You have probably heard of the new superbug by now. “Antibiotic ‘last line of defense’ breached in China”! “Antibiotic resistance: World on cusp of ‘post-antibiotic era”! “Antibiotic under threat, as new superbug emerges in China”! In a nutshell: A new superbug is GOING TO KILL US ALL. Sorry to ruin your day here. But we knew what was coming for a very long time. We never listened. We ask for antibiotics when we´ve caught a viral cold, even though we were told many times that antibiotics only kill bacteria. We eat cheap meat – and lots of it. Some people use antibiotics as painkillers. Excuse me, while I bang my head against a wall. The irony is, the World Health Organization is running their Antibiotic Awareness Week in the same week as the first finding of a “last resort” – antibiotic resistant superbug is published. (Or possibly, a deliberate, tactical move, but we´ll never know because they only answer questions from professional journalists. A blog doesn´t seem to qualify as proper journalism in their books…)

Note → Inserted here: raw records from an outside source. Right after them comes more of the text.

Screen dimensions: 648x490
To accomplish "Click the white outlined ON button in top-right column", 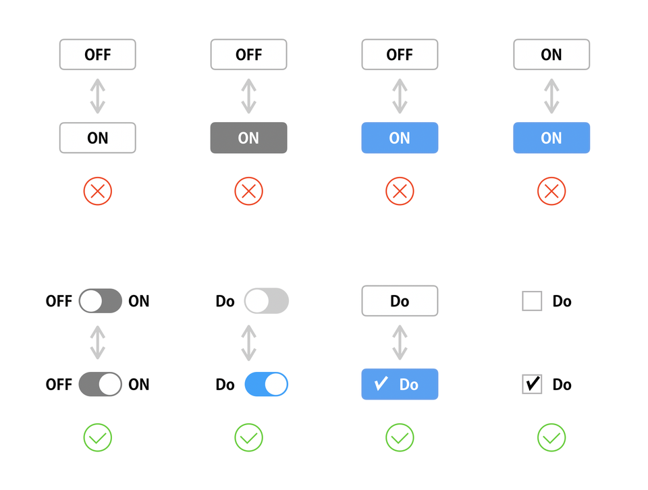I will coord(551,55).

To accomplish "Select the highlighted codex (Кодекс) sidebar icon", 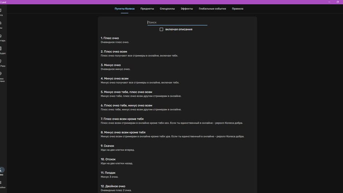I will tap(1, 171).
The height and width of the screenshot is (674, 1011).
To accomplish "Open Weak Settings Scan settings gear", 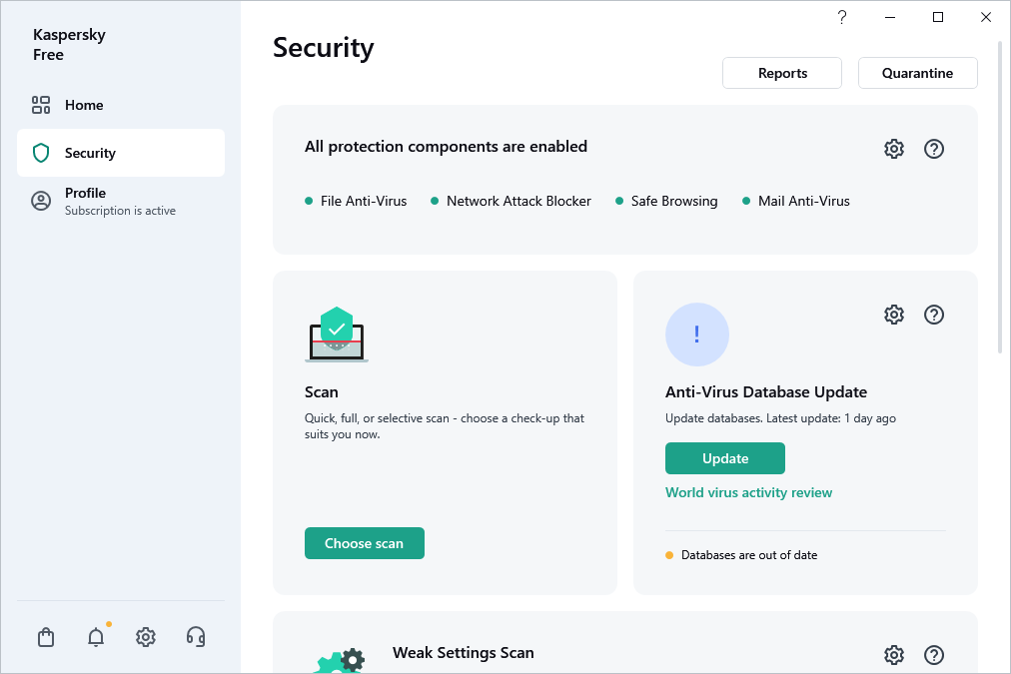I will pos(893,654).
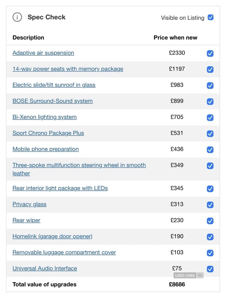Click the Price when new column header
Screen dimensions: 225x296
point(175,37)
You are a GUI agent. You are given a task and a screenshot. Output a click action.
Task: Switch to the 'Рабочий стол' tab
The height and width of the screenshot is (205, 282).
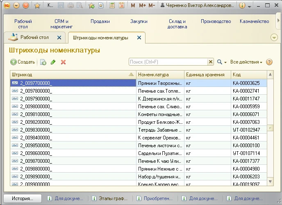click(x=34, y=37)
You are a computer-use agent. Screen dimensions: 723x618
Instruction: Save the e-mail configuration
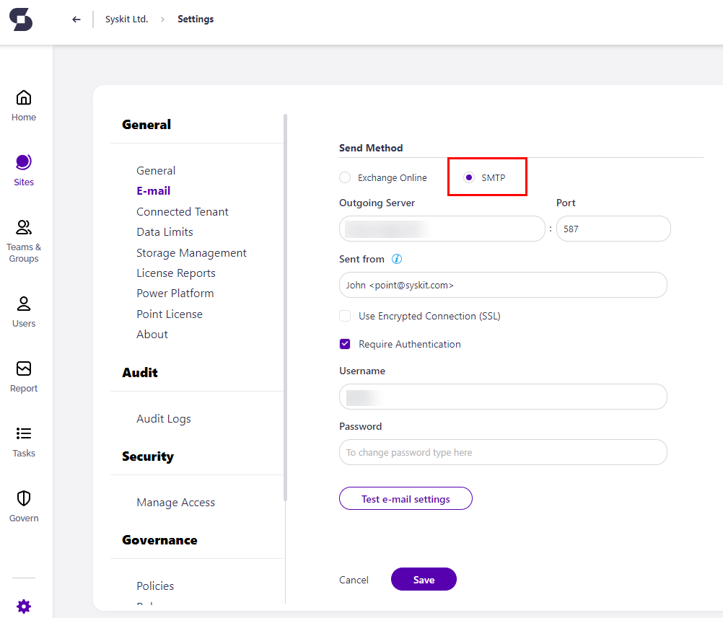click(424, 579)
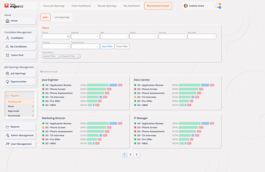265x172 pixels.
Task: Go to page 2 of results
Action: tap(130, 155)
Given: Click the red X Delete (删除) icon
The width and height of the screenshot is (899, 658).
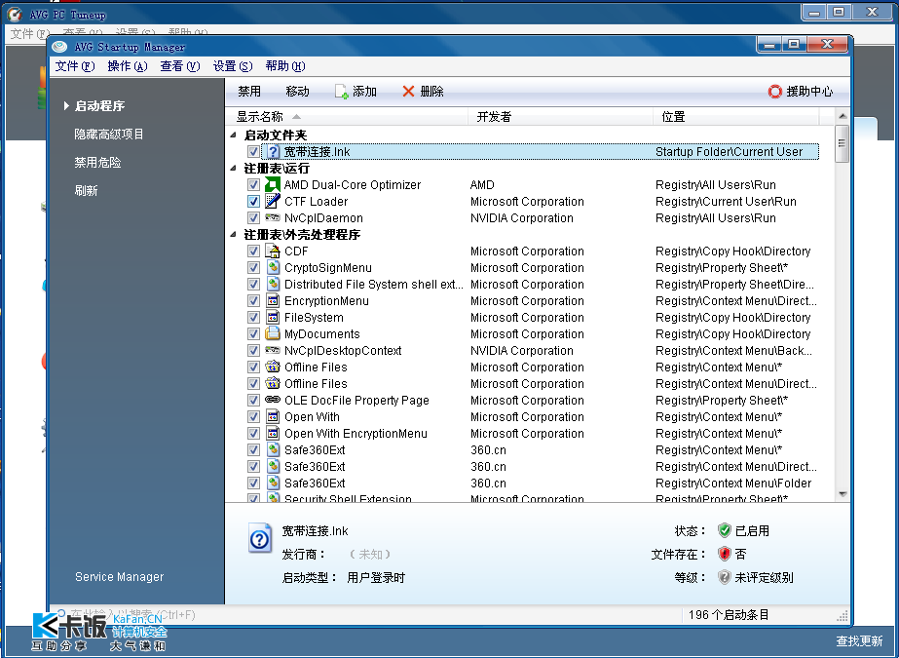Looking at the screenshot, I should point(408,92).
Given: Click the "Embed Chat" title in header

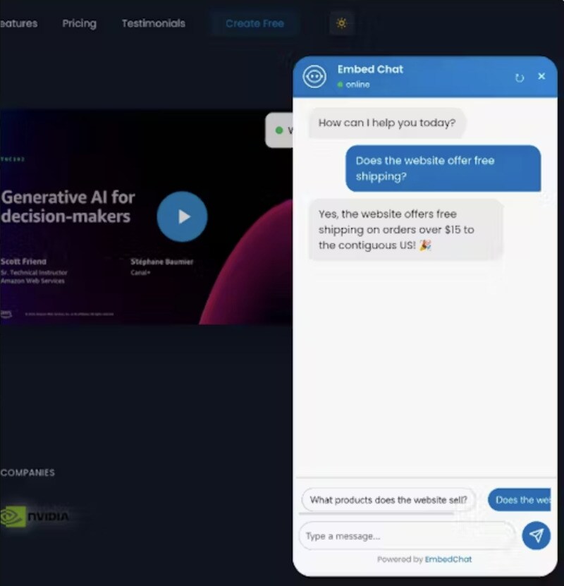Looking at the screenshot, I should click(370, 69).
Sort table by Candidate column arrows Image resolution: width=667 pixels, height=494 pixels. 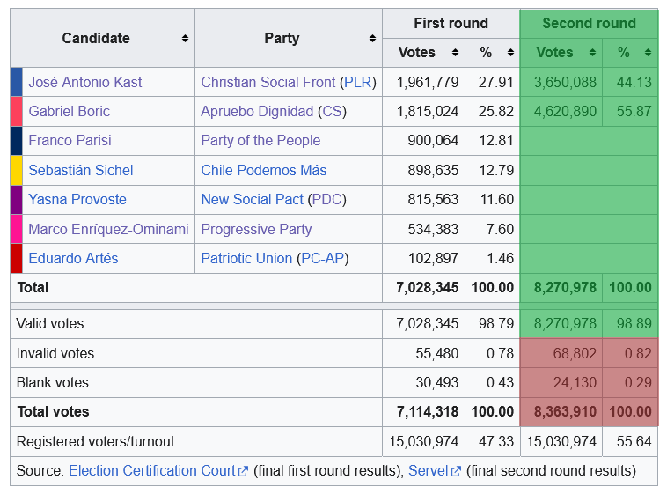[185, 39]
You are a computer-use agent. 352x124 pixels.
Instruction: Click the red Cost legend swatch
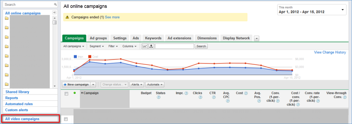(x=90, y=57)
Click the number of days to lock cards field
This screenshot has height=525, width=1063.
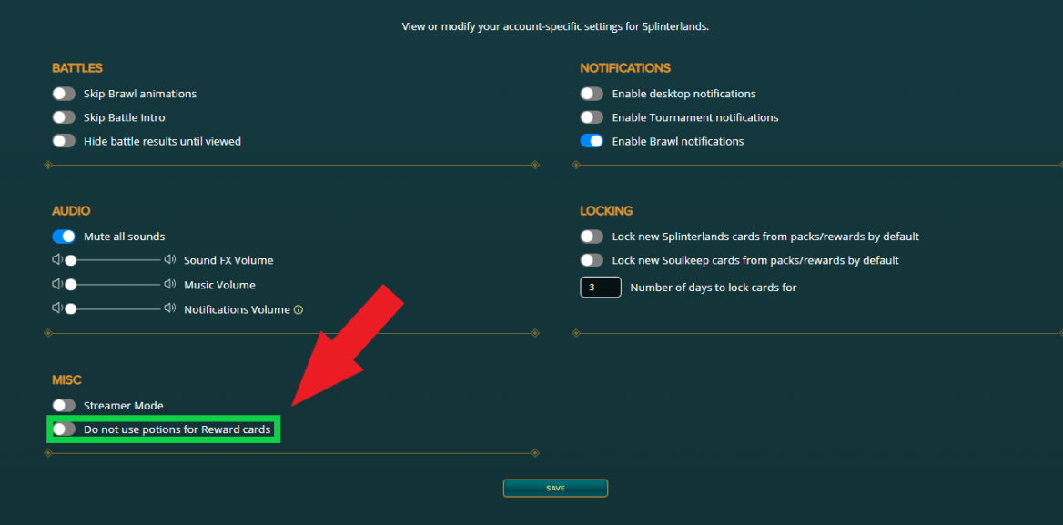[x=601, y=288]
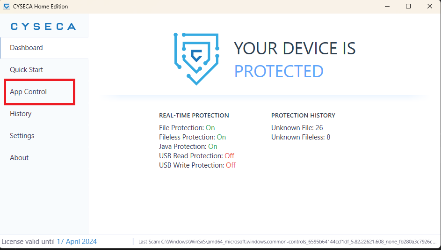The height and width of the screenshot is (250, 441).
Task: Maximize the CYSECA window
Action: pos(408,7)
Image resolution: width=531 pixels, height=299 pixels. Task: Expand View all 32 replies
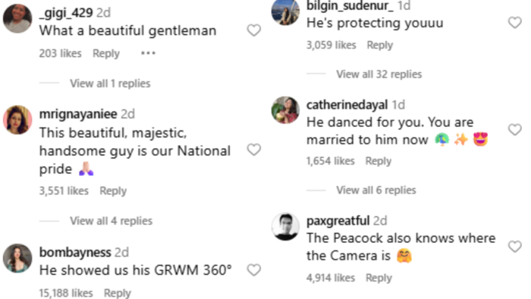point(379,74)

Since many news articles have already covered the fact that resistance is happening, I will now focus on what exactly makes this particular E. Coli strain so special. The short version: The MRC-1 gene. It gives the bacteria resistance against polymyxins. These were our last resort antibiotics, and stupidly enough, also part of the drugs we use on animal farms. The first superbugs were found in pigs in China. The creepy part is: MRC-1 is a gene, which is encoded on short-stranded DNA, the kind that floats around loosely in a bacteriums inner cell filling, and is easily shared with other bacteria strains. This means that the gene can hop from E.Coli (harmless to people with a functioning immune system) to Cholera, Tetanus, Syphilis, Tuberculosis… (a list goes on here and all can lead to painful, agonizing death). This is called horizontal gene transfer, and it is what makes MRC-1 the stuff of nightmares. This thing can spread – and it probably already has, from China to Laos and Malaysia.
When we ate our steak at that last summer BBQ, when we stopped taking the pills the doctor gave us a bit sooner than he´d asked us to, when we begged said doctor to relieve us from the pain of a viral infection, we were unwillingly putting the lives of future generations at risk. With antibiotic resistance, we are exposing our sick and our elderly, our young and our vulnerable to a previously curable threat. Organ transplant patients, cancer patients, pregnant mothers giving birth via a cesarean section… These are just a few examples of the people whose lives depend on antibiotics. The resistance is already upon us. But with just a few more rational choices, at the doctors, or when we sit down to have dinner, we can still fight back. So keep that brain buzzing. Otherwise autopilot will get us into the post – antibiotic era sooner than we ever wanted.